Another important metric for evaluating the FastText classifier is calculating space and time complexity for each dataset as shown below 7:


Tabel 7: Space and Time Complexity of FastTexl Model

 

Training sample

Vocabulary size

Training time

Inference time

Medical

4729

20168

0.307

0.078

Kurdisent

8614

22079

0.375

0.113

KNDH

35000

43427

0.964

0.594

KMD

54089

53400

1.646

0.900

 


        As shown in Table 7, the FastText model is implemented on four distinct datasets, Medical, Kurdisent, KNDH, and KMD, and reveals noteworthy differences in their performance metrics.

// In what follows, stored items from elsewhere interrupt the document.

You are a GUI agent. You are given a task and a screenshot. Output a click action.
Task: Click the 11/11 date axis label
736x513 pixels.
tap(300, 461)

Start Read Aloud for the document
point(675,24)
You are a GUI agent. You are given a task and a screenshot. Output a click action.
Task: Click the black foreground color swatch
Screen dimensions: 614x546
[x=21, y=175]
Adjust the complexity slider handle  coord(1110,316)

The Medical dataset is the smallest with 4,729 samples and a vocabulary size of 20,168, and shows improved efficiency, with a training time of 0.307 seconds and an inference time of 0.078 seconds. Kurdisent, with 8,614 training samples and a vocabulary size of 22,079, shows improved efficiency, with a training time of 0.375 seconds and an inference time of 0.113 seconds. KNDH, considerably larger with 35,000 samples and a vocabulary size of 43,427, demonstrates increased computational demand, requiring 0.964 seconds for training and 0.594 seconds for inference. The largest KMD dataset with 54,089 samples and a vocabulary size of 53,400, has the highest training and inference times of 1.646 and 0.900 seconds, respectively. These results indicate a clear trend: as the dataset size and vocabulary increase, both training and inference times rise significantly, highlighting the scalability challenges of the FastText model.

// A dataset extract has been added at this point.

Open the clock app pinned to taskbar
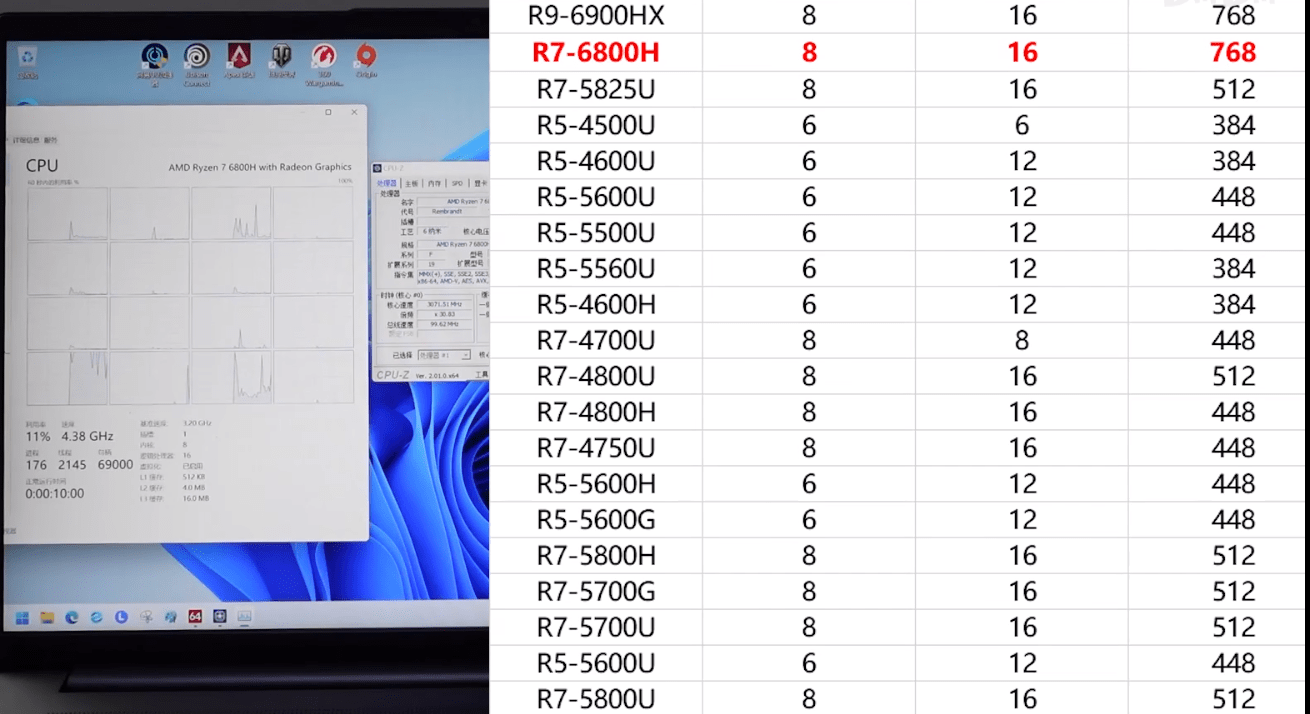 (x=120, y=616)
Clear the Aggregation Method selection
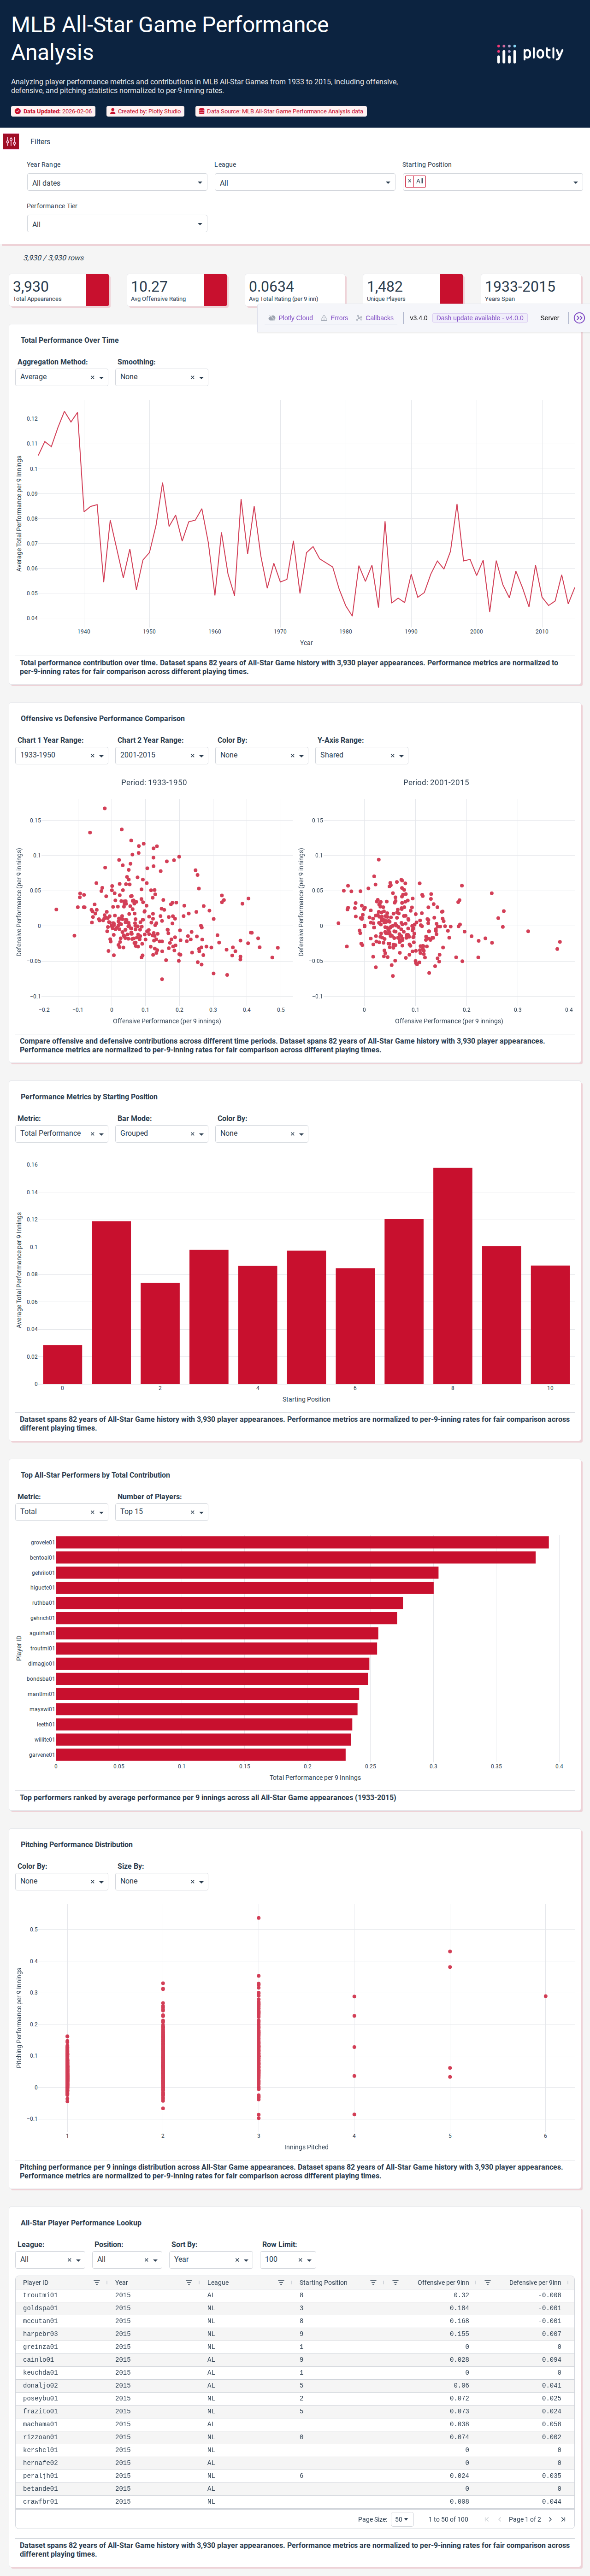 coord(92,378)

It can also be concluded that the FastText classifier outperforms all other classifiers in classifying Kurdish text. This effectiveness of FastText is due to two main factors. Firstly, it employs a high-quality n-gram character approach to mitigate out-of-vocabulary errors. Secondly, it uses the hierarchical Softmax method based on the Huffman coding tree as the final layer in training neural networks.

CONCLUSIONS

        The primary objective of this study is to introduce a FastText-based classifier for classifying Kurdish language text. The proposed method was compared with eight traditional machine learning and deep learning algorithms. To assess the performance of each classifier, four Kurdish datasets were used. After preprocessing steps such as tokenization, stemming, lemmatization, and stop word removal, the datasets were divided into training and testing sets. The study demonstrated that FastText achieved the highest precision, recall, F1 score, and accuracy compared to all other algorithms across all datasets. Based on these findings, it can be concluded that FastText is the most effective classifier for Kurdish language text classification. Future research can expand on this method to develop a hybrid model based on the Fasttext model for more efficient text classification in the Kurdish language.